カスタマーレビュー

2019年5月14日に日本でレビュー済み
前巻で突如現れた表現力の女王が覚醒します!

※以下ネタバレ含みます※ (そして長い)
感性の純平・英才教育少女の夏姫ペアは、お互いが足りない部分を補い合うことでより高い次元へ向かうパワーに溢れた、The 主人公、という若いプラス・エネルギーの象徴。

対して、今回登場しない純粋培養バレエマシーンの流鶯・都のペアは、主人公のライバルであり、かつ親からの呪縛と戦う思春期の心理的自立そのものの象徴。あえて言えば反抗的な若いエネルギー。

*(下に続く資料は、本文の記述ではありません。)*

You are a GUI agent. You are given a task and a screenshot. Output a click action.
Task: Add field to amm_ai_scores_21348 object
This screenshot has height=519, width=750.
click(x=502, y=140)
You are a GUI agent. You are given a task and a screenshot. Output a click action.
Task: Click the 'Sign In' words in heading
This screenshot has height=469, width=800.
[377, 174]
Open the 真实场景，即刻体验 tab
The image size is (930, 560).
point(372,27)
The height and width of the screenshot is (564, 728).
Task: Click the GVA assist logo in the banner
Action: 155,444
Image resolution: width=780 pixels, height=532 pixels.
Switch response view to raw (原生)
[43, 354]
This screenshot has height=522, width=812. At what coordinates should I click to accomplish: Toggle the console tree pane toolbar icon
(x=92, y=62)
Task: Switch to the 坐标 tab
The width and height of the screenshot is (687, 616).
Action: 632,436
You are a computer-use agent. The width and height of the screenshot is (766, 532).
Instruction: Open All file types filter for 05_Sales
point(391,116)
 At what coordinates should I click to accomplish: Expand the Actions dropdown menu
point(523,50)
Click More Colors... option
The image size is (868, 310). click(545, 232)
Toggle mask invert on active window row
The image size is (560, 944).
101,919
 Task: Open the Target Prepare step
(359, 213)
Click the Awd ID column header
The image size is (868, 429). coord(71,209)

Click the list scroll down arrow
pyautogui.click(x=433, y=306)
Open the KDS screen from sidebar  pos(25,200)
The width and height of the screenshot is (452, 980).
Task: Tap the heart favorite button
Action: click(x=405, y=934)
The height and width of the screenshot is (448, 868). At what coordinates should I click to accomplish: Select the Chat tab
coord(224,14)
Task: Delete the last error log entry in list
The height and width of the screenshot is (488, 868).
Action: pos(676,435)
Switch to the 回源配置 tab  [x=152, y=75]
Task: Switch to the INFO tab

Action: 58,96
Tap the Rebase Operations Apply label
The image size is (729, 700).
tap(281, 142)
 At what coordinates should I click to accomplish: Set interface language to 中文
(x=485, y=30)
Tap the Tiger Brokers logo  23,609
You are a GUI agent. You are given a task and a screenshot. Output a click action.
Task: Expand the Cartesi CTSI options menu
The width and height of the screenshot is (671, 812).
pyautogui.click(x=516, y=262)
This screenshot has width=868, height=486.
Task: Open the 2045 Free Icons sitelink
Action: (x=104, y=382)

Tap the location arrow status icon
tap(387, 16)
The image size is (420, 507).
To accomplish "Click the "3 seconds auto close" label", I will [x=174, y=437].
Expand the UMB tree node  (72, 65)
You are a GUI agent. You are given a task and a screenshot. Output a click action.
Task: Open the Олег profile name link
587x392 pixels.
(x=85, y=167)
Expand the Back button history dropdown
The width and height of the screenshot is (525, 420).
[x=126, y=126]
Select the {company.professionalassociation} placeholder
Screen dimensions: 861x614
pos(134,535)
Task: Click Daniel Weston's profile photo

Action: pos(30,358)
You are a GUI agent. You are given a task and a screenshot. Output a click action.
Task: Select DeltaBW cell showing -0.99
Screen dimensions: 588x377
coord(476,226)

一方、前巻から組み始めた秀才型の海咲・表現力桁違いの響ペアは、両者とも他者への僻みがある種のエネルギーになっているという、悪役的な内面を持っています。
でもそれが悪役になりきらないのは、僻み精神満載な相手を見て、「このままではこの人が埋もれてしまう!」という危機感から互いに互いを引き上げてるため。

今回は響が海咲を持ち上げています。
きっと天才だなんて一度も思ったことない、どちらかというと努力型と思っていたであろう響は、「天才」「天才」とひたすら声をかけて勝手に自虐的になったりする海咲にどれほど救われたのでしょうか。
見違えるように自信を持ち、この私をその気にさせたんだから、と背中で語る響・・・かっこよすぎます。

純平たちが良い演技・特訓をし、互いの絆を結んだ分だけ、もう一方の響たちが輝くような演出がにくらしかったです。

3つのペアはそれぞれ少年・少女(というか人)が成長するために必要なものの具象化なのだと思います。
純平たちは「よくわからないけど何かを成し遂げたい、表現したい」という衝動。これを形にして行くことが自己実現でしょう。
流鶯たちは上にも書いたように保護者からの自立。
海咲たちは(他者を羨む必要のない)自己の確立。

書いていて、
あれ・・・そうすると海咲達の役割もう終わったから、この先の出番ないんでないの・・・?
ある意味ここは海咲と響にとっての最終巻だからこんな盛り上がってるのか・・・・(114幕付近気合いすごくないですか。響は手から響オーラ(何かのカケラっぽいキラキラしたもの)出てるし)
と思い至りました。

ここにきて、
感性と体型に恵まれた純平が漫画的に目指すもの、というのがよりはっきりしてきたように見えます。
ライバルを倒したり心理的な何かを乗り越えたりなんだり(そういうのは別キャラにより託されている)、というよりも、ライバルや色々な師、パートナーと出会って、自分に相応しい表現を見つける、自分にしかできないバレエを手に入れる方向に向かっています。
芸術系漫画は大きなコンクールなどで締めくくるのがよくある印象ですが、そうした勝ち負けがはっきりするラストに持ってくるかどうか、というのが今後気になるところです。